After all, the cloud had overcast the sky. The inevitable separation between those guided by divine principles and those controlled by earthly influences began to dawn upon him. He caught a glimpse of the "great gulf," that is ever "fixed" between the good and evil in their deepest consciousness. The "loneliness of guilt" chilled and oppressed him, even with the cheery, sympathetic companion at his side. But he hid his feelings under a forced gayety, in which Annie joined somewhat, though it gave her a vague shiver of pain. She felt they had been en rapport for a little while, but now a change had come, even as the damp and chill of approaching night were taking the place of genial sunshine.
Suddenly she said, as they were riding along on the comparatively level plateau among thick copse-wood and overshadowing trees that already created a premature twilight, "It is strange we do not come out on the brow of the mountain overlooking our home. This road does not seem familiar either, though it is two or three years since I have been over it, and then Jeff drove. I thought I knew the way well. Can it be possible we have taken the wrong turning?"
"I ought to be familiar with these roads, Miss Walton, but I am sorry to say I too am confused. I hunted over these hills to some extent when a boy, but did not pay much heed to the roads, as I took my own courses through the woods."

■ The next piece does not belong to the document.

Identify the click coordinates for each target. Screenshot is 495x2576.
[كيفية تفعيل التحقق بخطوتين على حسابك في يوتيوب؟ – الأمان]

"I think I must be right," said Annie, after a little time; "the brow of the hill must be near;" and they hastened the old horse along as fast as possible under the circumstances. But the road continually grew rougher and gave evidence of very little travel, and the evening deepened rapidly. At last they resolved to turn round at the first place that would permit of it, but this was not readily found, there being only a single wheel-track, which now stretched away before them like a narrow cut between banks of foliage, that looked solid in the increasing darkness; the road also was full of rocks, loose stones, and deep ruts, over which the wagon jolted painfully. With a less sure-footed horse than Dolly they would soon have come to grief. Gregory was becoming greatly fatigued, though he strove to hide it, and both were filled with genuine uneasiness at the prospect before them. To make matters seemingly desperate, as they were descending a little hill a fore-wheel caught between two stones and was wrenched sharply off. Quick, agile Annie sprang as she felt the wagon giving, but Walter was thrown out among the brushwood by the roadside. Though scratched and bruised, he was not seriously hurt, and as quickly as possible came to the assistance of his companion. He found her standing by Dolly's head, holding and soothing the startled beast. Apparently she was unhurt. They looked searchingly at the dusky forest, their broken vehicle, and then at each other. Words were unnecessary to explain the awkwardness of their situation.
CHAPTER XVII
"PROMISE OR DIE"
While they were thus standing irresolute after the accident, suddenly a light glimmered upon them. It appeared to come from a house standing a little off from the road. "Shall I leave you here and go for assistance?" asked Walter.
"I think I would rather go with you. Dolly will stand, and I do not wish to be left alone."
They soon found a grassy path leading to a small house, from which the light shone but faintly through closely curtained windows. They met no one, nor were their footsteps heard till they knocked at the door. A gruff voice said, "Come in," and a huge bull-dog started up from near the fire with a savage growl.
They entered. A middle-aged man with his coat off sat at work with his back toward them. He rose hastily and stared at them with a strangely blended look of consternation and anger.
"Call off your dog," said Gregory, sharply.
"Down, Bull," said the man, harshly, and the dog slunk growling into a corner, but with a watchful, ugly gleam in his eyes.
The man's expression was quite as sinister and threatening.